19. oct., 2020

Le combat spirituel, la clef pour obtenir la paix intérieure

L’ouvrage de Joël Guibert, prêtre animant de nombreuses retraites spirituelles, débute par un singulier paradoxe. Suivant l’ancien adage romain « Si vis pacem, para bellum », Si tu veux la paix, prépare la guerrec’est pour lui, avant tout, par le combat spirituel que le fidèle gagnera la paix intérieure. Une guerre sans merci, personnelle et intérieure, menée au doute, à la peur et aux tourbillons infernaux de la dépression. Pour cela, l’auteur engage tout à chacun à se doter d’un véritable arsenal, un arsenal devant être établi par chacun d’entre nous à l’image d’un soldat d’élite, ainsi que le rappelait déjà saint Paul dans sa Lettre aux Éphésiens (6, 11) :

La lutte contre le Tentateur…

Joël Guibert ne livre pas avec cet ouvrage une somme théologique abstraite, mais bien un véritable vade-mecum précieux ou aide-spirituelle plus que nécessaire en ces temps d’incertitudes et de doutes. L’hyperconsommation, les sollicitations continuelles des médias et objets connectés, la dissolution des liens sociaux et familiaux, tout contribue, en effet, en ces derniers temps difficiles à la fragilité par laquelle s’immisce l’action insidieuse de l’Adversaire. Car dans ce livre pratique, Joël Guibert ne tourne pas en rond et nomme un chat, un chat ! C’est bien par le doute que s’introduit le mal. Aussi est-ce contre le Tentateur, Diable et autres dénominations que ce combat doit être mené, la pire victoire de ce dernier étant de persuader tout à chacun qu’il n’existe pas et qu’il s’agit là de peurs de bigotes effarouchées… « Le diable et sa bande sont des êtres réels, des anges créés bons mais devenus mauvais suite à leur révolte définitive contre Dieu », insiste Joël Guibert. Il est vrai que depuis quelques décennies il n’était plus de bon ton d’en parler, laissant au doute une certaine aura de fatalité… L’auteur loin de s’effaroucher entend, pour sa part, l’affronter et fournir aux fidèles un guide intérieur pratique et efficace.

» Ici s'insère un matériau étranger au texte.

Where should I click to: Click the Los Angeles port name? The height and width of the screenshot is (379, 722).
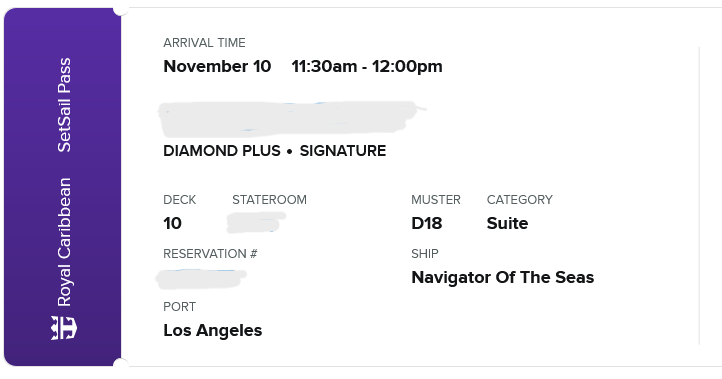coord(212,331)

Un guide éclairé pour une croissance intérieure

C’est, en effet, une véritable méthode pratique qui se trouve proposée par l’auteur afin de « mener le bon combat », ainsi que le nomme saint Paul. C’est avant tout par un véritable « Oui à la vie » que toute action doit être menée et commencée, abandonnant toutes les négations qui jalonnent et encombrent notre quotidien. Plus facile à dire qu’à faire, direz-vous ? Joël Guibert n’est pas un prêtre accompagnateur béat, lui qui accompagne au quotidien un grand nombre de personnes blessées dans leur chair ou leur âme, il sait combien la souffrance amène à subir sa vie, et c’est à cette soumission qu’il s’agit pour lui de remédier. Comment ? Grâce à une « mentalité eucharistique » détaillée par l’auteur et qui passe par la gratitude et le pardon. Savoir dire « merci » et « pardon » permet de rompre la spirale infernale, une attitude que l’on retrouve dans un grand nombre de spiritualités millénaires et que notre époque « selfique » a pourtant tendance à oublier…

« L’oubli de soi »…

Se décentrer justement, oublier quelques instants cet éternel reflet de soi dans le miroir, permettra à l’image du Christ sur la Croix de ne plus vivre pour soi-même, mais en une relation aux autres et à Dieu. Lutter contre les pensées toxiques et mener une ascèse en forme de délestage, Joël Guibert propose dans cet ouvrage un véritable arsenal pratique pour purifier son esprit, s’écarter suffisamment de la consommation effrénée afin de retrouver la distinction entre plaisir et bonheur. Mais, pour mener ce combat, il ne faut pas être seul, souligne encore l’auteur, au risque de tomber dans les nombreuses trappes qui jalonnent ce chemin périlleux. Être à l’écoute du l’Esprit saint, redécouvrir la sagesse de l’Église, rechercher un père spirituel, sans oublier l’aide incontournable de Marie et des anges, nombreuses sont les pistes dévoilées par cet ouvrage stimulant qui devrait être en bonne place parmi les livres de chevet du chrétien en recherche de paix spirituelle.